More often the fights are real, and the animal aggression on display is scary and thrilling, not least because every fight can conceivably end with The Sniper driving up at high speed, the El Camino throwing up dust and gravel, scattering the chanting children at ringside.

You see his left leg first. It swings out of the cab of the El Camino, ring of keys on his hip jangling like a jailer’s. The Sniper is silent, save for the clinking of the keys, which he stills with a hand that looks like it’s reaching for a holster. Plank palmed, thick fingered, eyes unblinking behind aviator glasses, The Sniper has many violent tools at his disposal: dust mop, steel bucket, rotary floor buffer. But the greatest of these is the El Camino, whose grille, it’s been said, has taken out a dozen or more students, victims of The Sniper’s vehicular homicide. The mere sight of that grille, glinting in the distance, is enough to break up most fights.

But The Sniper can’t be everywhere. One afternoon on the playground across the street from our house I hear a public-school kid say the word “jigaboo.” I don’t know what it means. When I idly say it out loud at the dinner table that night, Dad abruptly stops buttering his baked potato, a silence falls over the kitchen, and my ears begin to burn in dread. Pausing in mid-chew, he points his butter knife at me like a bayonet.

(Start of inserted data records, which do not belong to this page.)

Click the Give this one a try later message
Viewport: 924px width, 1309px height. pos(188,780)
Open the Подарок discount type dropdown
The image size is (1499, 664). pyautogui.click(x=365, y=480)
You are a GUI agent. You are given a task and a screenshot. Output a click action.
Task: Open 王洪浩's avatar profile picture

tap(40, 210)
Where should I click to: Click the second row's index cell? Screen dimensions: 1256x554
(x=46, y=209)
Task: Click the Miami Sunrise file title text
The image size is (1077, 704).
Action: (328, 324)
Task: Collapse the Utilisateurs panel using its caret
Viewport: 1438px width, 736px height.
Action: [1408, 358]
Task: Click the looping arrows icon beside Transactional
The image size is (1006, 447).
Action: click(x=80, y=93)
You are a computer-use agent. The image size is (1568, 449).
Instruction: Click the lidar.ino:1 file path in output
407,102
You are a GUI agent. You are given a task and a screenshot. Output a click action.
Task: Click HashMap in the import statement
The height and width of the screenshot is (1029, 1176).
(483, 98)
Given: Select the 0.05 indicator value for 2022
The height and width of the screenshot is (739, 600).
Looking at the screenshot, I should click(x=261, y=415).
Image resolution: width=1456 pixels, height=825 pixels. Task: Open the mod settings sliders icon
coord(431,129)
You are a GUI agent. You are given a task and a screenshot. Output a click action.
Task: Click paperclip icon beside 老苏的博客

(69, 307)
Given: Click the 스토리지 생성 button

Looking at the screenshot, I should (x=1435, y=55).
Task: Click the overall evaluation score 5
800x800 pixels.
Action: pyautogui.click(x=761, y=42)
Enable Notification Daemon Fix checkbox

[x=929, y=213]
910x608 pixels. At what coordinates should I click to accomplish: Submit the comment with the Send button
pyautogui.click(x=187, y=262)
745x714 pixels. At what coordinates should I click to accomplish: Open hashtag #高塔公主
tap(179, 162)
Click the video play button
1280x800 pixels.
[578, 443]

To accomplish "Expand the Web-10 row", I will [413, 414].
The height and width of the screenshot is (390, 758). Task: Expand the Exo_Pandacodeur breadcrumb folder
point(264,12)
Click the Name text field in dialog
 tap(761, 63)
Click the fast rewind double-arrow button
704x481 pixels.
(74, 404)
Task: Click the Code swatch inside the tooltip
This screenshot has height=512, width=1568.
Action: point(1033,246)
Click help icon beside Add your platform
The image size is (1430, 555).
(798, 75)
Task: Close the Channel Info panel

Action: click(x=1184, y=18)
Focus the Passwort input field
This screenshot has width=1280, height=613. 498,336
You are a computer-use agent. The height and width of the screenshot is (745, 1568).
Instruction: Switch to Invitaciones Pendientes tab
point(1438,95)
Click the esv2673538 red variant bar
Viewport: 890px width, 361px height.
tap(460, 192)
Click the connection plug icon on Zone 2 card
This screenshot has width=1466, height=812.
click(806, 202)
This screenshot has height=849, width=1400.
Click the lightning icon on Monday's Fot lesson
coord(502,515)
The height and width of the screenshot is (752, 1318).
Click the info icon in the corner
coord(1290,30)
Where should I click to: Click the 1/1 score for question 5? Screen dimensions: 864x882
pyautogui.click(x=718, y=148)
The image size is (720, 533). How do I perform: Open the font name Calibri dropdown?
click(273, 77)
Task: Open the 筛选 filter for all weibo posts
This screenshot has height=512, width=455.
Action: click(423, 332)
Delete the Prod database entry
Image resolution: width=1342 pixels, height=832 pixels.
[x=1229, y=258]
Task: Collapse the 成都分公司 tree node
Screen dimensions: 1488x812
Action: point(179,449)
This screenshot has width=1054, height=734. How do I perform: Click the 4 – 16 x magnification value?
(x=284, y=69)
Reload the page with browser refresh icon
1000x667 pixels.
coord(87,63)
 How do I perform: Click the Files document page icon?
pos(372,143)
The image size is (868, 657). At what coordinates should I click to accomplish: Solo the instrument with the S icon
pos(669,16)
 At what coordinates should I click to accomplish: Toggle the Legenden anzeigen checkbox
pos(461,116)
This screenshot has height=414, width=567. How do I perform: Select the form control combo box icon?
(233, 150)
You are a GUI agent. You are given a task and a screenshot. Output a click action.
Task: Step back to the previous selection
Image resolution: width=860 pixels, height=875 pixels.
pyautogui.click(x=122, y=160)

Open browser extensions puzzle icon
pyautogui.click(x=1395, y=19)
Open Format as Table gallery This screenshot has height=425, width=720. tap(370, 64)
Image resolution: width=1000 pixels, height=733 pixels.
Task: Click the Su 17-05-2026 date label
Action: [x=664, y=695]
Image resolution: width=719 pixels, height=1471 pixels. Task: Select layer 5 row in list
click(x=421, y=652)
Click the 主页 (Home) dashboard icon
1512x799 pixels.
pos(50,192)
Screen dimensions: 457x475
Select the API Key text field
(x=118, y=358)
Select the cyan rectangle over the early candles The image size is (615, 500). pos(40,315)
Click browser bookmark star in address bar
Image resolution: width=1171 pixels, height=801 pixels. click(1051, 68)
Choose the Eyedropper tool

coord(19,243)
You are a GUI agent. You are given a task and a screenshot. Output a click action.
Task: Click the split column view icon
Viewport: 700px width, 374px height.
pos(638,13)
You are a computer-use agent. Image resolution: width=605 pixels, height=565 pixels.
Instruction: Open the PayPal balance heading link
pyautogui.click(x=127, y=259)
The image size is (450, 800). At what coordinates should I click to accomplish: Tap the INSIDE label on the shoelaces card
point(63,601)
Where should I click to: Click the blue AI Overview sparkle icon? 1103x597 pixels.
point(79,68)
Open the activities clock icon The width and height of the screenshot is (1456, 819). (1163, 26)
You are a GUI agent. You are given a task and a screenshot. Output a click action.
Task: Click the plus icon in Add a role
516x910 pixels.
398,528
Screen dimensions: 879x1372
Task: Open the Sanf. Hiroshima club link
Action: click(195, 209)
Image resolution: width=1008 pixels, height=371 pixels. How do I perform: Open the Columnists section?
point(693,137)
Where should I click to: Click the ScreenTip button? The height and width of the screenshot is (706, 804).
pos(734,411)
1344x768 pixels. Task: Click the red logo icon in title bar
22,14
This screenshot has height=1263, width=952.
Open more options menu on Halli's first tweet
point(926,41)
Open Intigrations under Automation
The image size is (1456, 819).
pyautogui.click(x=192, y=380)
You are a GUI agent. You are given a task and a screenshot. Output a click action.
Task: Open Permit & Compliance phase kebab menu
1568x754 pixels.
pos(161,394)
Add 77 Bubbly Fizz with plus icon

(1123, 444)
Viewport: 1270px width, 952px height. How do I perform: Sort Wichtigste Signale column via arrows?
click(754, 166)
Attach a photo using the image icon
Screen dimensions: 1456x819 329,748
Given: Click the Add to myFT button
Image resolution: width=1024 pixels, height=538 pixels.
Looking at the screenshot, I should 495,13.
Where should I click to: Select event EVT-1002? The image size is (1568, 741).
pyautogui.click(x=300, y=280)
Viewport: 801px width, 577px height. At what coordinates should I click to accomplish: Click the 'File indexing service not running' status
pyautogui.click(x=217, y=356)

“I better never hear that word again,” he says. “Is that understood?”

“Yes,” I say without understanding.

This cultural sensitivity is not applied equally to all. When Viet Nam is reunited as Vietnam and refugees from that country almost immediately begin to arrive in Bloomington, Amy becomes best friends with one of them, a classmate named Oanh, pronounced like “Juan,” who attends Nativity with her two younger siblings. Dad collectively calls them, with abiding affection, “Oanh, Two, and Twee.”

At age six, it only suggests to me that words exist to be stretched and kneaded like Silly Putty, the way a butterfly can flutter by. Allowed to stay up late one night, I hear someone on The Tonight Show describe Elizabeth Taylor as having “more chins than a Chinese phone book.” Dad hears me laugh, sees my delight, but says nothing. Months later, after a Northwest Orient 747 safely returns him to Bloomington from Hong Kong, he walks into the house, kisses Mom, opens his briefcase, and silently hands me a sheaf of onionskin pages torn from the telephone directory in his hotel room. Here are all the Chins in a Chinese phone book, and I clutch the paper to my chest as if it’s a treasure map.



First grade. 1972. The alphabet is displayed on the wall of our classroom, uppercase and lowercase letters written between two solid lines with a dashed line running along the middle, like a road seen from above, so that the ABCs appear to be perpetually stuck in traffic. I’m an idling letter myself, seated here in alphabetical order between Roxanne Riebel and Joe Saleck, stifling yawns, staring out the window to the range of snow mountains on the edge of the parking lot, where the plow has piled it high.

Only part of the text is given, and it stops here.